El hombre escribe mientras el cielo se oscurece rápidamente. Al cuarto sólo lo alumbra la luz de una lámpara de escritorio, que refleja unas sombras sobre la pared, y que tiene una calcomanía que dice: “Cuidado: Para reducir el riego de incendio use bombillos tipo A de 75 Watts.” “ ¿Cuál es el miedo? A veces es mejor arder, ¿no?” piensa, “¿acaso no lo dijo Neil Young y luego lo reforzó Cobain?: “es mejor quemarse que desvanecerse”
Las paredes de la habitación son blancas, pero las imagina púrpuras. Alguien, no recuerda quién, una vez le dijo que ese era el color de la tranquilidad y que, en momentos de angustia, terror o temor, solo bastaba con respirar profundamente y pensar en ese color para calmarse. Hace el intento. Deja de teclear por unos segundos para convertir su mente en un mar púrpura, pero una estampida de pensamientos lo atropella, le hace olvidar la respiración y la pared vuelve a ser blanca.

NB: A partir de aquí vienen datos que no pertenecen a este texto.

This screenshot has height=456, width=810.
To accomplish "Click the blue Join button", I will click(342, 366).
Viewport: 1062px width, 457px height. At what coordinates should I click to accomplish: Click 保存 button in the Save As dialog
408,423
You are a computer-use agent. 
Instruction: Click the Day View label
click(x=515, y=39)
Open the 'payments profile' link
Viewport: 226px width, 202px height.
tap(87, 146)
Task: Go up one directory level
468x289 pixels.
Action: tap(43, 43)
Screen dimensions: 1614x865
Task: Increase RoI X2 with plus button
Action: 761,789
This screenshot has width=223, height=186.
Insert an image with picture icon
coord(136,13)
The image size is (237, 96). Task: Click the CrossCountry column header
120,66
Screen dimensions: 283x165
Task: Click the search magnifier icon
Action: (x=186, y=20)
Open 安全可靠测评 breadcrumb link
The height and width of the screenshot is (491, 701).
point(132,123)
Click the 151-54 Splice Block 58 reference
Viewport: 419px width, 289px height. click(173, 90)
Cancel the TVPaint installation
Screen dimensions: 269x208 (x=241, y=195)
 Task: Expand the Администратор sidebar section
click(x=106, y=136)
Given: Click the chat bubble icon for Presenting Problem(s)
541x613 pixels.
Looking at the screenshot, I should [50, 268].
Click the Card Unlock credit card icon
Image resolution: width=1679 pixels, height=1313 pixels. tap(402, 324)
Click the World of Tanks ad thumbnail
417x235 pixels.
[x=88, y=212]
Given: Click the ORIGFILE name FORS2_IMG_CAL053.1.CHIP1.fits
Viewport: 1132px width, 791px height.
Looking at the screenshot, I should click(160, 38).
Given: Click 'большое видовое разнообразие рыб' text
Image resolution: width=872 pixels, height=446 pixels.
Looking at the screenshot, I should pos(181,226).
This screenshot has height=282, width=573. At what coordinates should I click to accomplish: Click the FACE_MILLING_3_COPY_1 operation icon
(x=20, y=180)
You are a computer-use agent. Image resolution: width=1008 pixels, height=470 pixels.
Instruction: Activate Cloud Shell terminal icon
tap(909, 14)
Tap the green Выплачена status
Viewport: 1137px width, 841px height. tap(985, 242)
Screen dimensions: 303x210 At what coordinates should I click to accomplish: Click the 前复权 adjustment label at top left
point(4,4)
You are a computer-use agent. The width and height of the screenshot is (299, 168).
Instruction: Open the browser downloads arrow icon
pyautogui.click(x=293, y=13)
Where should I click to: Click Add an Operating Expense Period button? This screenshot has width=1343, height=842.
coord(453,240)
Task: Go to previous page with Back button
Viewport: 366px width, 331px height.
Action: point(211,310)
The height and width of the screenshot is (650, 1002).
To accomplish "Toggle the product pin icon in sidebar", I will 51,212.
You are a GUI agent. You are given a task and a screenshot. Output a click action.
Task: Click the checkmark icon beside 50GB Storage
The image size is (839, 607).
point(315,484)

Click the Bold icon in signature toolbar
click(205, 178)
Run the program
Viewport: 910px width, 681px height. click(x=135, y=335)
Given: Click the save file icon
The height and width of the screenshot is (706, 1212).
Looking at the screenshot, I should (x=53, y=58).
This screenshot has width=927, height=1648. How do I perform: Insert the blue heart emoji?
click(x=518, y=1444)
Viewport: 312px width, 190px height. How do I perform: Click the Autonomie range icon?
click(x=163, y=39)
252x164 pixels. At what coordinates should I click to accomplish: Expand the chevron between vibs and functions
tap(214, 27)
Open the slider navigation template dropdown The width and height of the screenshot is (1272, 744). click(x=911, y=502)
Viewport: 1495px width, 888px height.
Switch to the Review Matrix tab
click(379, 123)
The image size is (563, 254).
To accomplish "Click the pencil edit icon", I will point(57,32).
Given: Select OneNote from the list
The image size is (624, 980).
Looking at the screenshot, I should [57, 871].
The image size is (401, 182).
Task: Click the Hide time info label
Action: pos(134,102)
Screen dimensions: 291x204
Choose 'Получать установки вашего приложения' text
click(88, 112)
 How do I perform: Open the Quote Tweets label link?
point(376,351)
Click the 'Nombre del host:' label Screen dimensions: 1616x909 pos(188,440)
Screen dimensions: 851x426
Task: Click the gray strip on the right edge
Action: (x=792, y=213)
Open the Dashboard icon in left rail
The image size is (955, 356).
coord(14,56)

Al rato recuerda otro color, el amarillo, una amiga que se esfumo de su vida, como si hubiera ardido, una vez le contó que cuando quisiera pasar desapercibido, tan solo tenía que concentrarse e imaginarse rodeado por una burbuja de color amarillo. Ella escuchó la historia de una mujer que iba por un callejón en el que había unos rateros que no la vieron, gracias a que paso por delante de ellos inmersa en su burbuja amarilla imaginaria.
Sonríe, le gusta ese relato poco creíble, pero no sabe qué tanto funcionarían las historias si no les inyectáramos una fuerte dosis de credibilidad, por más fantasía que sean. Toma un sorbo de jugo de naranja, sabe bien, le agrada cuando da con la proporción de agua y zumo justa, al igual que con la cantidad de azúcar, no mucha, menos de un cuarto de cucharadita.
Se muerde los labios. ¿Por qué nadie lo llama?, ¿por qué nadie le envía un mensaje que lo distraiga del remolino en el que se ha convertido su cabeza? “Acaba de sonar, ¿cierto?” se pregunta. El aparato se está cargando. Se desliza hacia atrás en la silla para revisarlo. Sabe que lo había dejado en silencio, pero considera vital mentirse, acaso ¿quién no lo hace?
Apenas lo desbloquea le pone sonido. La pantalla le dice “6 mensajes de dos chats”: Uno, es de una amiga que le envía puros emoticones. Se supone que son alegres, pero a él no le dicen nada. Recuerda la canción de los Beatles que dice que “la felicidad es un arma caliente”. Así lo cree, está sobrevalorada y repudiamos la tristeza como si fuera un ente maligno que sólo nos conduce a la desgracia.
Cree que ninguna postura, per se, es buena o mala, sólo dos fuerzas que se equilibran como muchas otras cosas en la vida: la muerte y la vida, la noche y el día, el queso y el bocadillo, el sonido y el silencio. El otro mensaje es de una conversación de un grupo de más de 10 personas, en la que se habla de todo y de nada; más bien, le parece, una competencia de egos.
La batería está al 79%, “¿será una señal?” se pregunta, juega con él número, le da la vuelta, 97, ese no le gusta, prefiere el otro. “1979” piensa ahora, ¿qué pasó ese año? no lo recuerda, o no importa, da lo mismo. Si fuera numerólogo seguro le sacaría algún significado importante al número.
Una notificación del celular lo trae de vuelta al cuarto de paredes blancas o púrpuras, a la lámpara y su bombillo que no descansa, al vaso de jugo ya desocupado, “¿quién será?” se pregunta.